What you will do.
After reading each line of the entries, give the number of lines that contain "agent" and nothing else.

Data to process.
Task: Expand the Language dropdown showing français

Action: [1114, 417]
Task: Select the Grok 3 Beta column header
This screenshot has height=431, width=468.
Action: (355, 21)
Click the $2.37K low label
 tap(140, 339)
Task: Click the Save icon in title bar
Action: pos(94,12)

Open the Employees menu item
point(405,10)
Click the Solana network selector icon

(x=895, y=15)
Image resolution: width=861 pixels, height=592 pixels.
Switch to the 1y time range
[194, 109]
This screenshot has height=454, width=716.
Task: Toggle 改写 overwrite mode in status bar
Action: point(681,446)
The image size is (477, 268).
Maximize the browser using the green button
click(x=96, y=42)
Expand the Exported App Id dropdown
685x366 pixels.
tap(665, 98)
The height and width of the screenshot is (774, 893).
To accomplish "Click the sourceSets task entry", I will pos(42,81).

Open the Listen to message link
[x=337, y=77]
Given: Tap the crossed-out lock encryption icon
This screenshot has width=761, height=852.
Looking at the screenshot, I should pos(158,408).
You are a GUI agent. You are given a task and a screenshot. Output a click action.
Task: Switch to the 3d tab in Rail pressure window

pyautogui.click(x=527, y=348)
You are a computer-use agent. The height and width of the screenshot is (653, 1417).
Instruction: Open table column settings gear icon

Problem solution.
2